INPUT MATERIAL below:

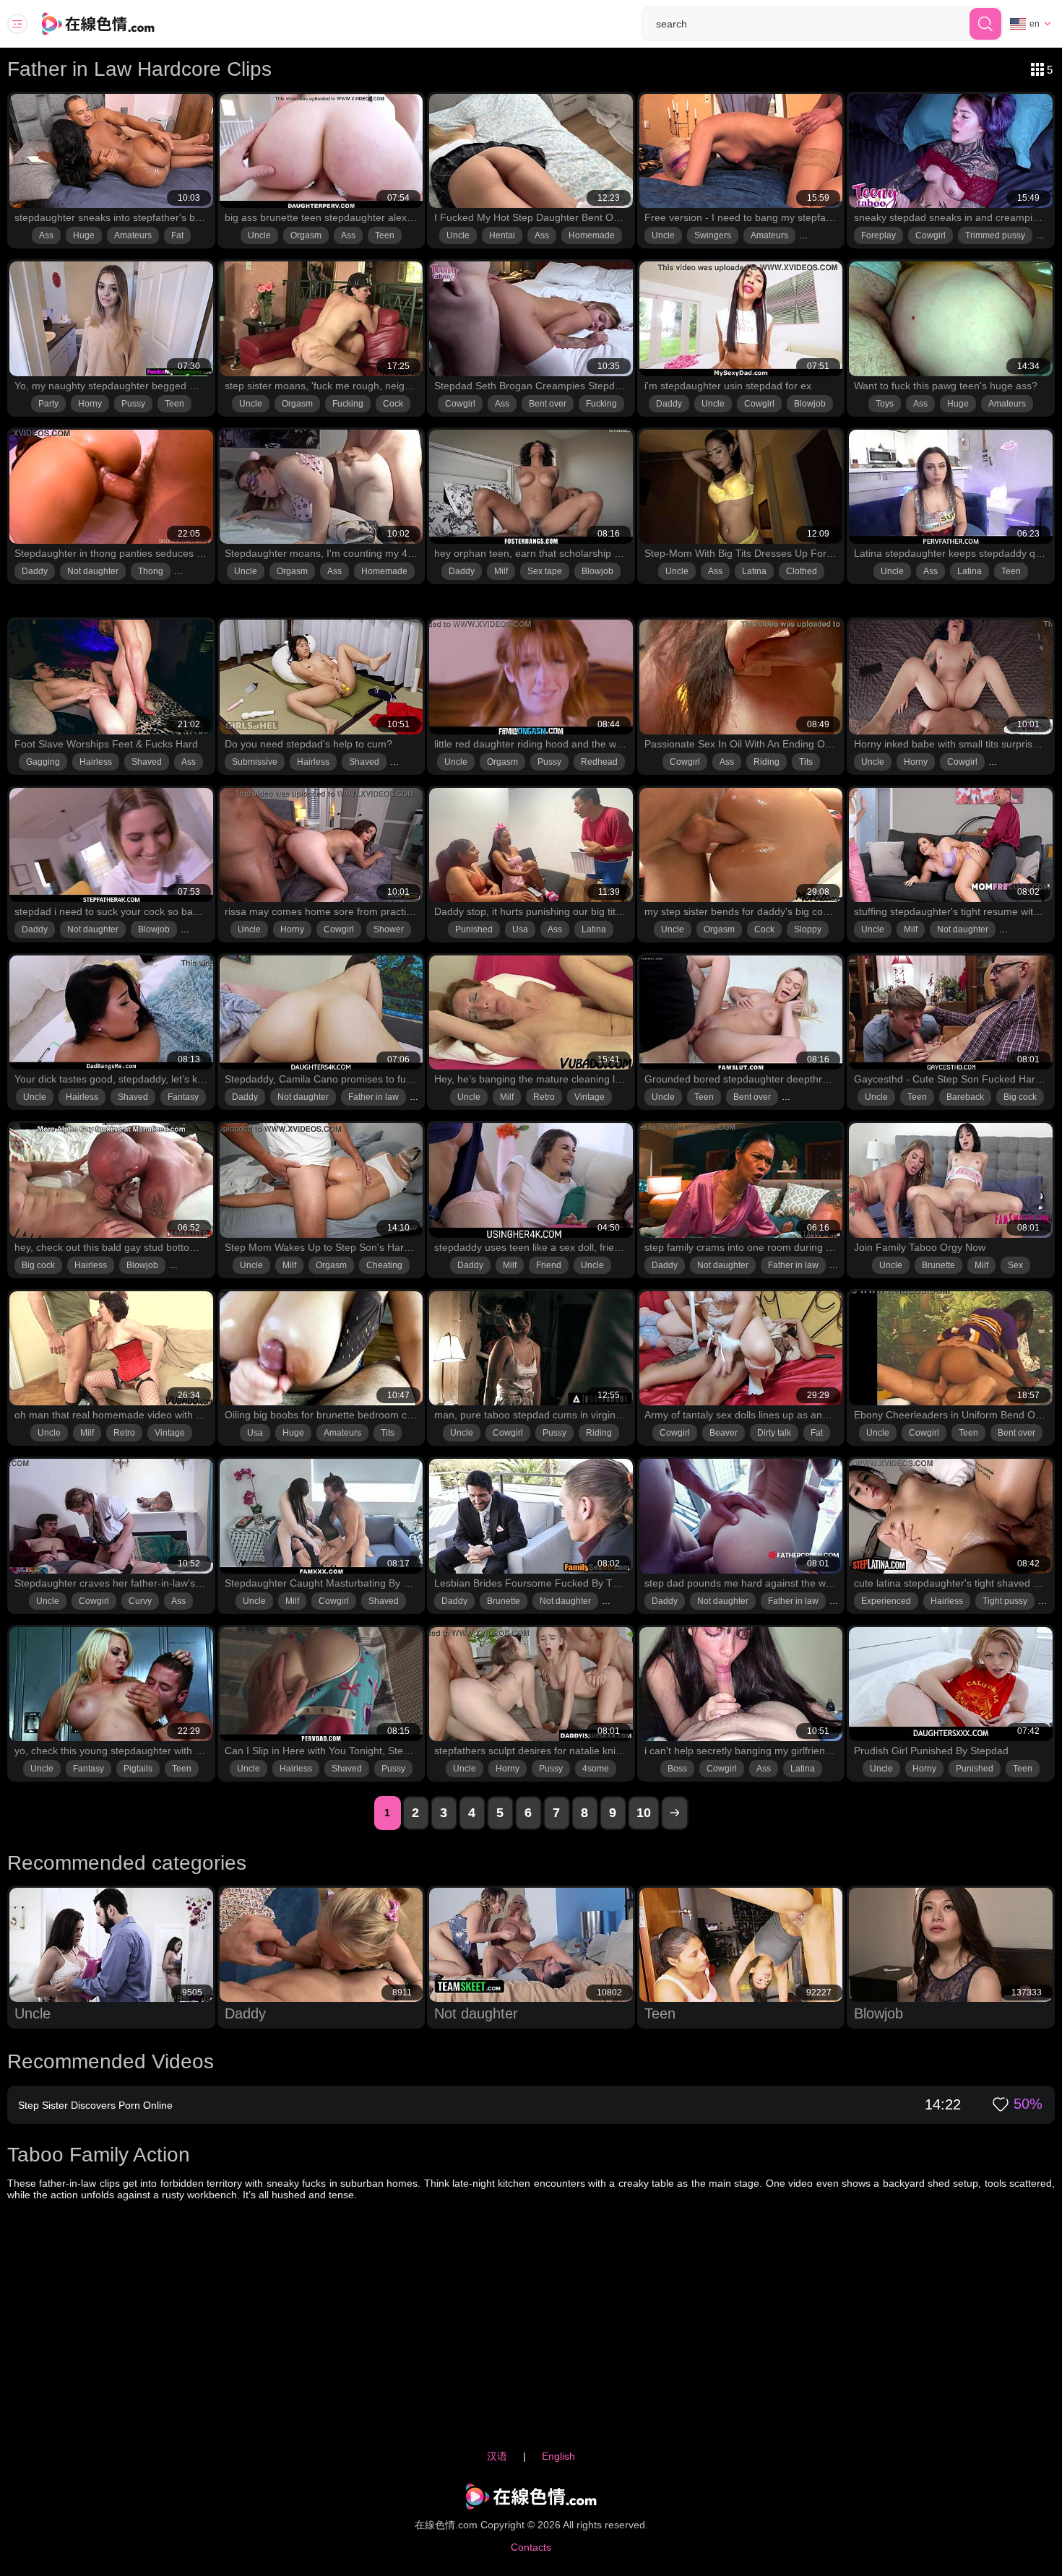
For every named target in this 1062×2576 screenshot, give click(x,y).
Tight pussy (1005, 1601)
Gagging (43, 762)
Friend (548, 1265)
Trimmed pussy (995, 235)
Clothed (801, 571)
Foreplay (878, 235)
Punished (474, 929)
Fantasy (183, 1097)
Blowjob (810, 404)
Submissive (254, 762)
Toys (885, 404)
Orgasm (305, 235)
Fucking (347, 404)
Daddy (669, 404)
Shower (389, 929)
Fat (177, 235)
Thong (150, 571)
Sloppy (807, 929)
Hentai (502, 235)
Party (48, 404)
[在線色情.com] (118, 23)
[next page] (674, 1813)
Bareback (965, 1097)
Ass (46, 235)
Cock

End of INPUT MATERIAL.

EXERCISE DESCRIPTION
Word for word, restate the lines from the one holding "Orgasm (305, 235)" to the last line of the records.

PROBLEM SOLUTION
Orgasm (305, 235)
Fucking (347, 404)
Daddy (669, 404)
Shower (389, 929)
Fat (177, 235)
Thong (150, 571)
Sloppy (807, 929)
Hentai (502, 235)
Party (48, 404)
[在線色情.com] (118, 23)
[next page] (674, 1813)
Bareback (965, 1097)
Ass (46, 235)
Cock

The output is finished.